I assume Goodlatte represents the corporate side in his legal practice. This bears on Cline’s role as Congressman, because there are some large and well-known employers of undocumented migrants. I can think of half a dozen in Rockingham County, just over the Blue Ridge from me.
So far as I know, these plants have not been touched by ICE. I suspect they have “protection” of one form or another, and the team of Cline and Goodlatte are involved. This is one more reason to tune in the Harrisonburg news station, WSVA 550AM. Large ICE raids would be a big story there. Plus, they interview Ben Cline for a few minutes each week.
JML
@chemiclord: that’s probably not true: there are plenty of GOP voters who would stay home rather than vote for a 3rd term for the Orange Idiot. Are they persuadable to vote for a Democrat? That’s where the number starts getting smaller, but looking at what happened in some of the recent elections in Texas and Louisiana, there’s been definite crossover.
It’s easy for us to smack around the people now saying “I didn’t vote for this!” for being ignorant tools and not taking the Orange Idiot at face value for what his campaign was pumping out. Because this is what they voted for. But they also voted for someone who said the Biden administration was clueless, said they would fix things for the economy, and would make things “better” immediately.
Sure, we know the Orange Idiot was lying about actually helping people and his economic program was always going to be a disaster with the tariff nonsense, but much as I liked the Biden administration and thought they did a good job cleaning up the mess, the day to day for a lot of people hadn’t come back yet to what they expected or thought they had been promised, so there were plenty of people (especially in our short-attention span society) that went for change over more of the same.

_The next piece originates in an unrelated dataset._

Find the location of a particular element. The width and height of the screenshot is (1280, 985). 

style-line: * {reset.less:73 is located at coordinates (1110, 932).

(I also firmly believe that racism and sexism played a huge role in the final result of the 2024 election, of course.)
Lot of voters want instant gratification. They’ll buy the snake oil, they’ll swallow the lies.
RevRick
@JML: I think it’s not just the short term memory of the populace that enabled Trump’s reelection. It is also because people are extremely pain averse. The spike in inflation was a real shock to people’s finances, and it all happened under Biden’s watch. Most of the deaths due to COVID happened under his watch. The social isolation dragged on under his watch. The spike in violent crime dragged on under his watch.

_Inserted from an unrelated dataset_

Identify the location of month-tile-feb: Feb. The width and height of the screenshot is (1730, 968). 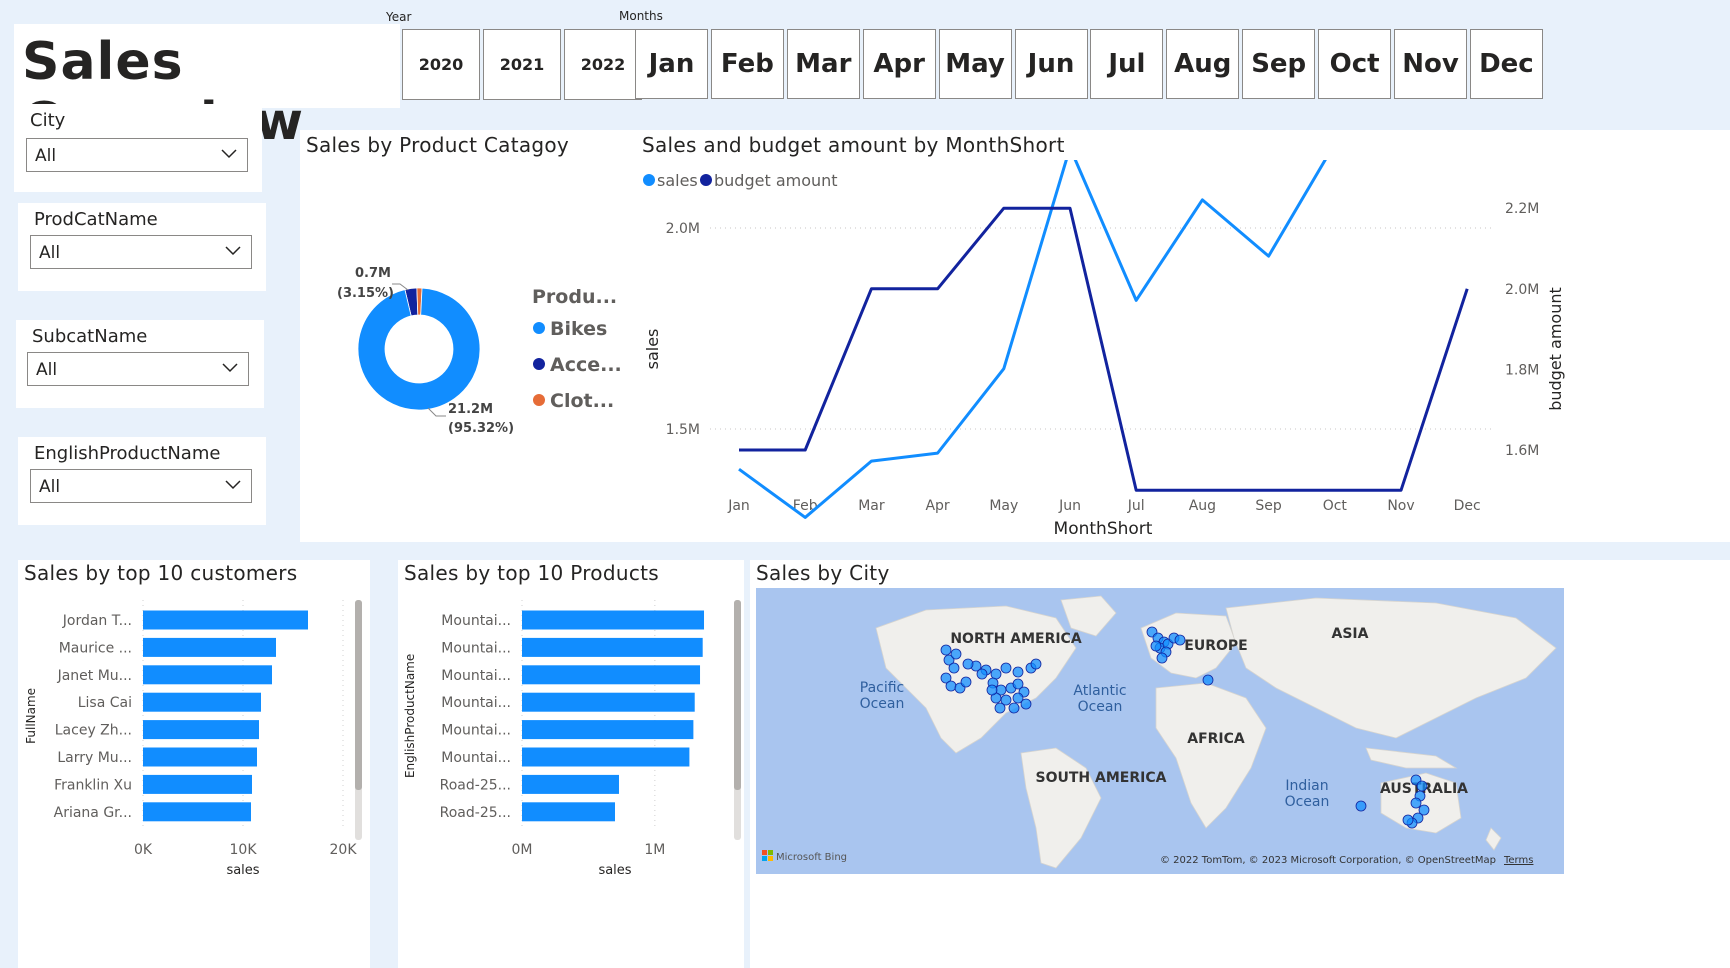
(747, 64).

It’s the same thing as occurred under Obama. The Great Recession was all the fault of the Bush administration, but because it dragged on for so long and the recovery was so slow, the blame adhered to him and the Democrats, and our party has suffered the consequences to this day.
The decisive margin in the 2024 election were those screaming, “Make the pain go away!” And they blamed the Biden administration and Democrats for failing to do so.
Paul in KY
@there go two miscreants: Maybe the devil intervened?
Ed in OK
The Crazification Factor cannot fail, it can only be failed.
JustRuss
@Lacuna Synecdoche: Mona Charen. Now that’s a name I haven’t heard in a long time. She used to be a regular on our local paper’s basket of deplorables editorial page, along with George Effing Will. Congrats Mona, you did your part to make this happen.